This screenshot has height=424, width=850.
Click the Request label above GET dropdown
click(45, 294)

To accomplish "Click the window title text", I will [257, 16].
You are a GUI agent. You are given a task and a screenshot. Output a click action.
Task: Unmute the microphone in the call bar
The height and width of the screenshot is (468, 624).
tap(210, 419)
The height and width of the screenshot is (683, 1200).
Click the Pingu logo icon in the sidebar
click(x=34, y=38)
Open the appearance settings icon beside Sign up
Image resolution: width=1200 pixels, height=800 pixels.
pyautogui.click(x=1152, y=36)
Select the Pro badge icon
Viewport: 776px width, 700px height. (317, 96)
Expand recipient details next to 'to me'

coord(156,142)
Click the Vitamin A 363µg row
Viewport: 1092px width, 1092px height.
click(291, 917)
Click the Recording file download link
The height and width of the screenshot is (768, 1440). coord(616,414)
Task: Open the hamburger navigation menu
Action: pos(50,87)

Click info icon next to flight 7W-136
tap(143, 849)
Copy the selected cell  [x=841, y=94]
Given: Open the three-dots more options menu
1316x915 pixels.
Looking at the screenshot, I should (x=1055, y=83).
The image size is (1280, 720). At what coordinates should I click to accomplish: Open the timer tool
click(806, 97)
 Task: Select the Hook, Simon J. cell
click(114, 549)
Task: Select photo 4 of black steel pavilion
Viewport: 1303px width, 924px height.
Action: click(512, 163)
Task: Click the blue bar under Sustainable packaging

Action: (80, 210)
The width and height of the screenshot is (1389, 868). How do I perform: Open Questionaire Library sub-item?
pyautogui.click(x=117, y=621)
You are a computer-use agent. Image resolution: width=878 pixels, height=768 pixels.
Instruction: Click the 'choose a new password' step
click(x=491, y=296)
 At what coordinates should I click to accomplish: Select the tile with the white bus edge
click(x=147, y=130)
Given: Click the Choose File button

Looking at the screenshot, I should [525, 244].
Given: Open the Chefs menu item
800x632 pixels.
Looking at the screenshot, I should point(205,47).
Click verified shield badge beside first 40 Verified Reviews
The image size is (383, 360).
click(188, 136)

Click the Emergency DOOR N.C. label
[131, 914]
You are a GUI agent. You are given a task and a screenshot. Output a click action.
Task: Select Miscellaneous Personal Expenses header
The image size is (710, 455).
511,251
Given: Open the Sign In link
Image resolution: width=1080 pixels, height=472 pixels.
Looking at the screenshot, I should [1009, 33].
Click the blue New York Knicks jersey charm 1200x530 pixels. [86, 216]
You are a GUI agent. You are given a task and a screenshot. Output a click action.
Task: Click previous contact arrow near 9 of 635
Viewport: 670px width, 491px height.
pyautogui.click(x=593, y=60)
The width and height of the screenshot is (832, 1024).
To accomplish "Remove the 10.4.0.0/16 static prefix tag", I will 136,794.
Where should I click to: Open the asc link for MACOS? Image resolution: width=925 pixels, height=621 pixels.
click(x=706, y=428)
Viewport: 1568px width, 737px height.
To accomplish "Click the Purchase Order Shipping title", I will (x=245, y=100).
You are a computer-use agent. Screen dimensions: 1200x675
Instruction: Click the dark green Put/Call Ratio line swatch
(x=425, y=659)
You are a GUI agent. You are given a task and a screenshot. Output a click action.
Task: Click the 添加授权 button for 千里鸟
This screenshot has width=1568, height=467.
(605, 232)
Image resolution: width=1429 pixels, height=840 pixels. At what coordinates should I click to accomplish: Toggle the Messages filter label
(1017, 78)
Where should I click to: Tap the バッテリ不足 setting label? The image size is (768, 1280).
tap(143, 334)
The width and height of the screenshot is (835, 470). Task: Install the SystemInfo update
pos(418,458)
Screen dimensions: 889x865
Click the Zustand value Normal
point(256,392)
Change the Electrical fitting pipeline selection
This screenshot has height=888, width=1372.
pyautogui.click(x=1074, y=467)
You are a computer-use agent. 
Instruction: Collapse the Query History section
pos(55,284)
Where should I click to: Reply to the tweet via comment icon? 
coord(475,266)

• • •

- [To do]: Print the lines of the records above verbatim, starting with the line that contains "will [257, 16]." and going on through the line that contains "click(x=34, y=38)", both included.

- [Task result]:
To accomplish "Click the window title text", I will [257, 16].
You are a GUI agent. You are given a task and a screenshot. Output a click action.
Task: Unmute the microphone in the call bar
The height and width of the screenshot is (468, 624).
tap(210, 419)
The height and width of the screenshot is (683, 1200).
Click the Pingu logo icon in the sidebar
click(x=34, y=38)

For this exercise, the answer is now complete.